Swept confocally-aligned planar excitation (SCAPE) microscopy for high-speed volumetric imaging of behaving organisms

• Published in: Nature photonics Vol. 9; no. 2; pp. 113 - 119
• Main Authors: Bouchard, Matthew B., Voleti, Venkatakaushik, Mendes, César S., Lacefield, Clay, Grueber, Wesley B., Mann, Richard S., Bruno, Randy M., Hillman, Elizabeth M. C.
• Format: Journal Article
• Language: English
• Published: London Nature Publishing Group UK 01.02.2015; Nature Publishing Group
• Subjects: 631/1647/245/2225; 631/1647/328/2237; 639/624/1107/328/2237; 639/624/1107/510; Applied and Technical Physics; Confocal; Excitation; Firing; High speed; Illumination; Imaging; Larvae; Microscopy; Optics; Physics; Planes; Quantum Physics; Three dimensional
• ISSN: 1749-4885; 1749-4893
• DOI: 10.1038/nphoton.2014.323

We report a three-dimensional microscopy technique—swept, confocally-aligned planar excitation (SCAPE) microscopy—that allows volumetric imaging of living samples at ultrahigh speeds.
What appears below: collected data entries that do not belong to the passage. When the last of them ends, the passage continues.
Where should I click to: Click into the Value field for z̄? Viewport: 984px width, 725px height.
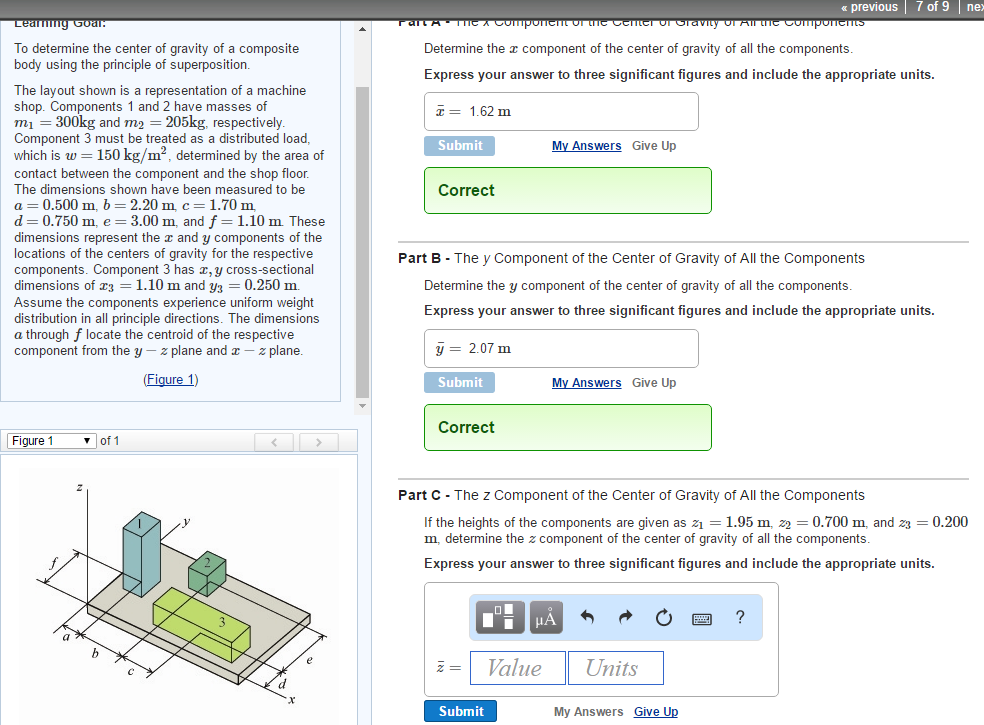click(x=517, y=667)
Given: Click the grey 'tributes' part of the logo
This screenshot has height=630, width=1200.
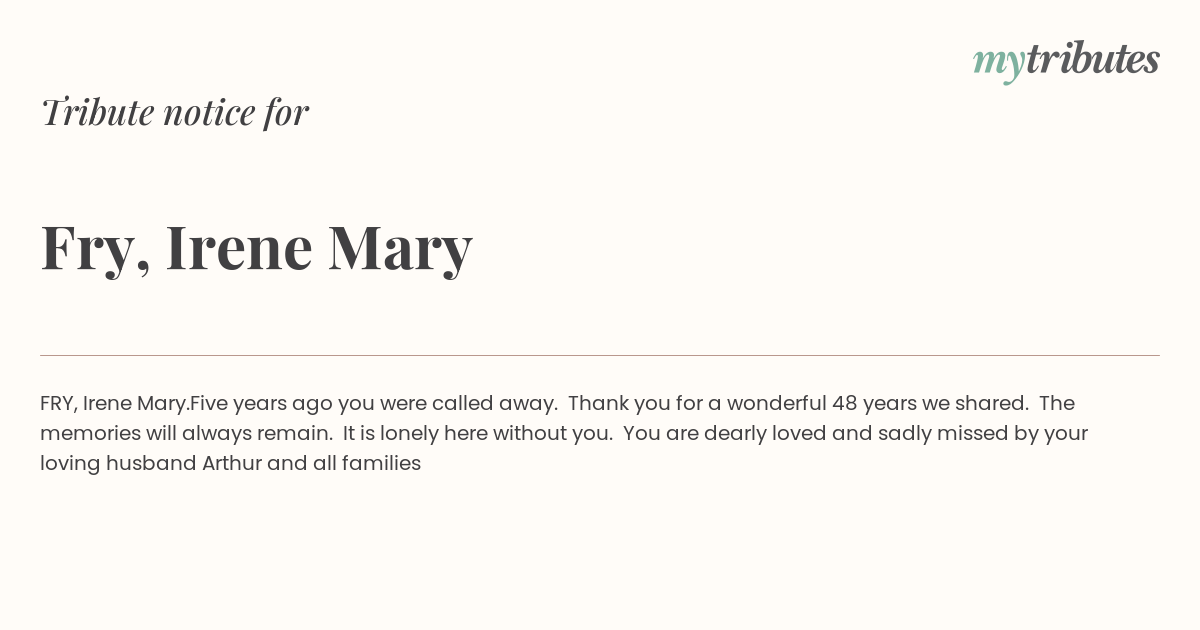Looking at the screenshot, I should tap(1093, 59).
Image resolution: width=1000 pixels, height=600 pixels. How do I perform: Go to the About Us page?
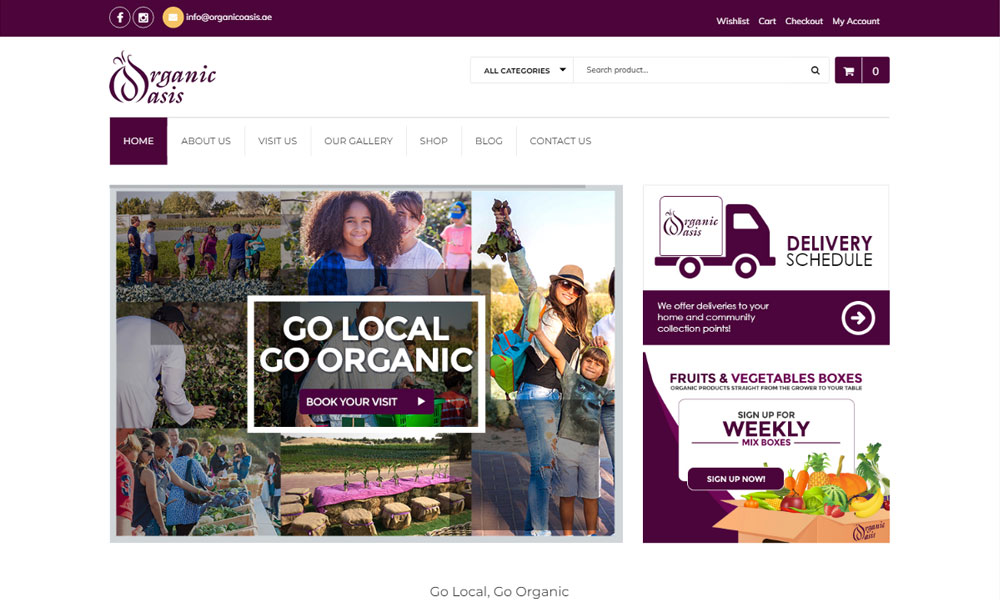point(206,141)
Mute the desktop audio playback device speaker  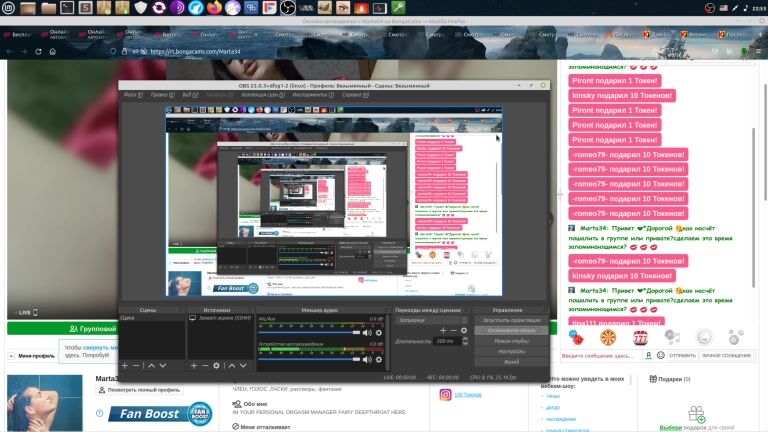pyautogui.click(x=367, y=359)
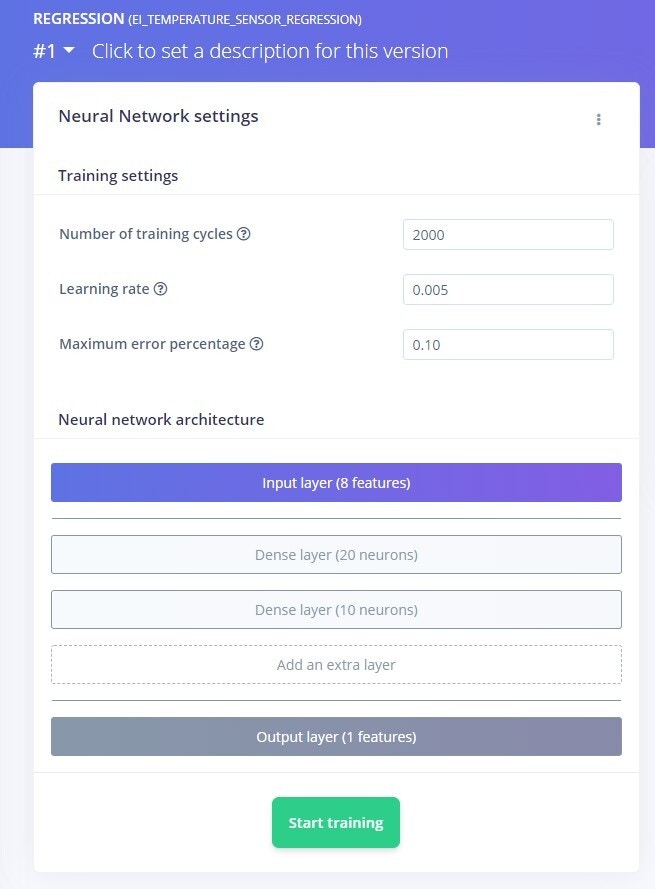Click the Start training button
The width and height of the screenshot is (655, 889).
pos(336,823)
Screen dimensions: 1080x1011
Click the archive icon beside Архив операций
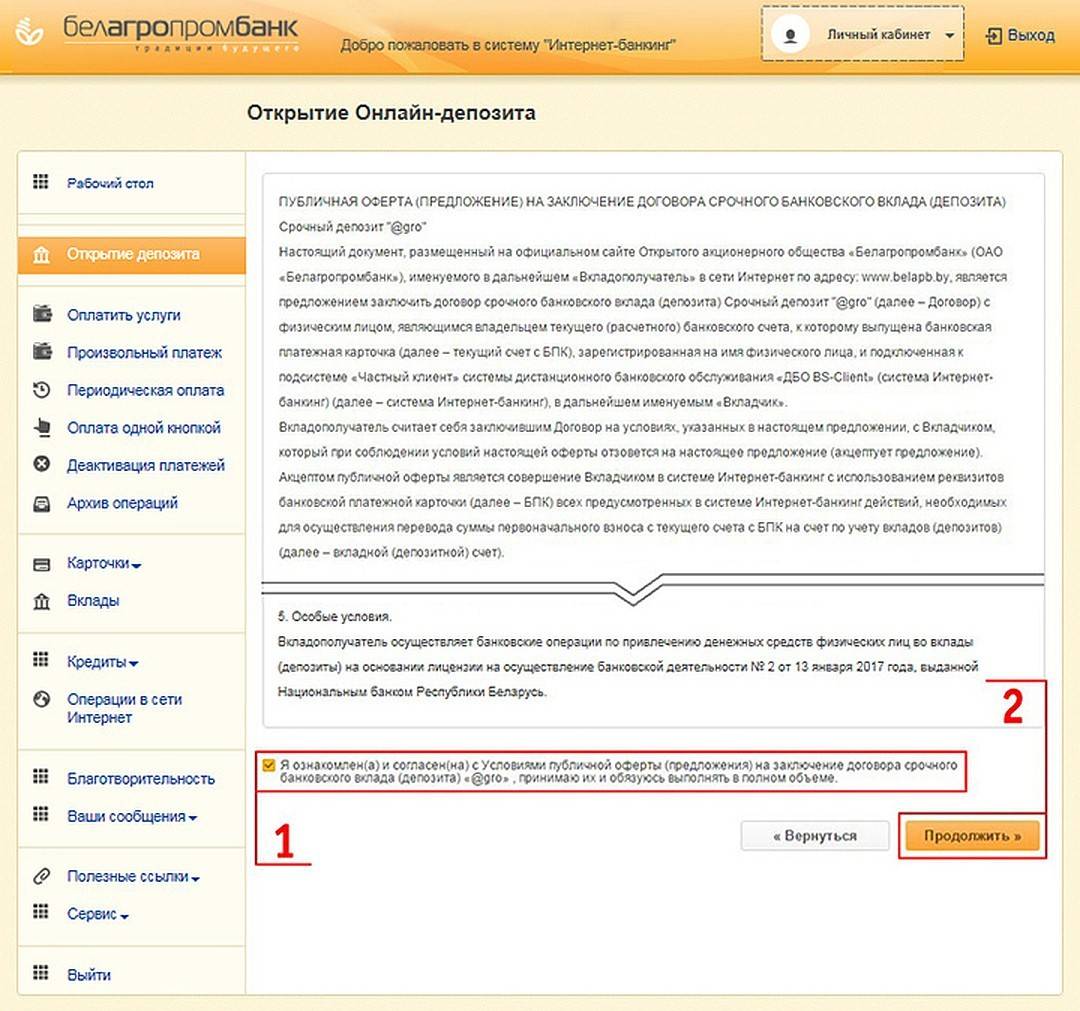[41, 503]
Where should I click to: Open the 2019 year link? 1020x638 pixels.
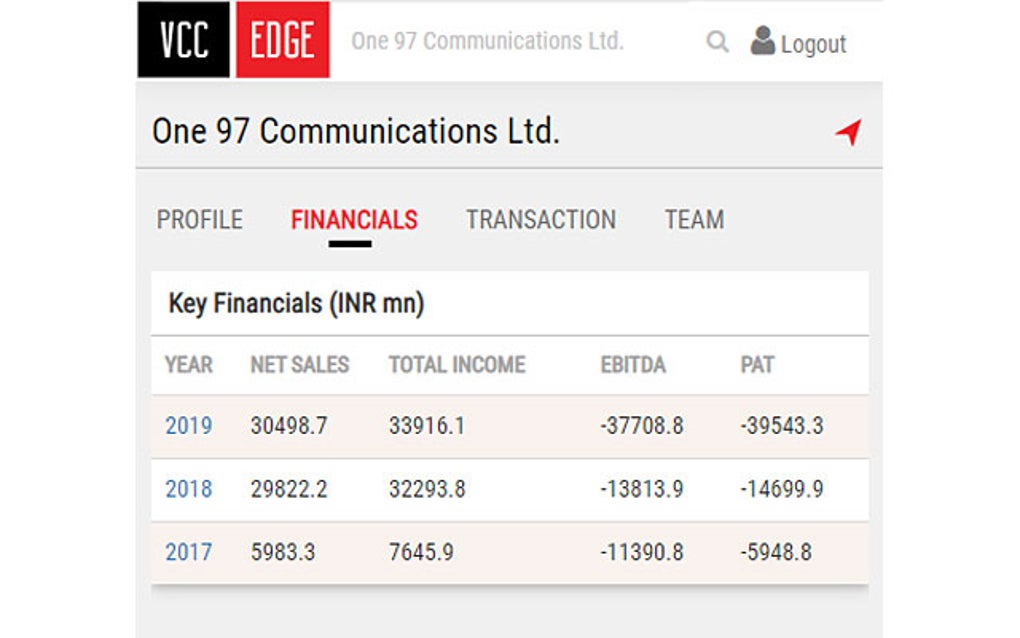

Although confocal and two-photon microscopy have revolutionized biomedical research, current implementations are costly, complex and limited in their ability to image three-dimensional volumes at high speeds. Light-sheet microscopy techniques using two-objective, orthogonal illumination and detection require a highly constrained sample geometry and either physical sample translation or complex synchronization of illumination and detection planes. In contrast, SCAPE microscopy acquires images using an angled, swept light sheet in a single-objective, en face geometry. Unique confocal descanning and image rotation optics map this moving plane onto a stationary high-speed camera, permitting completely translationless three-dimensional imaging of intact samples at rates exceeding 20 volumes per second. We demonstrate SCAPE microscopy by imaging spontaneous neuronal firing in the intact brain of awake behaving mice, as well as freely moving transgenic Drosophila larvae. A swept light-sheet microscopy scheme allows volumetric imaging of living samples at high speed.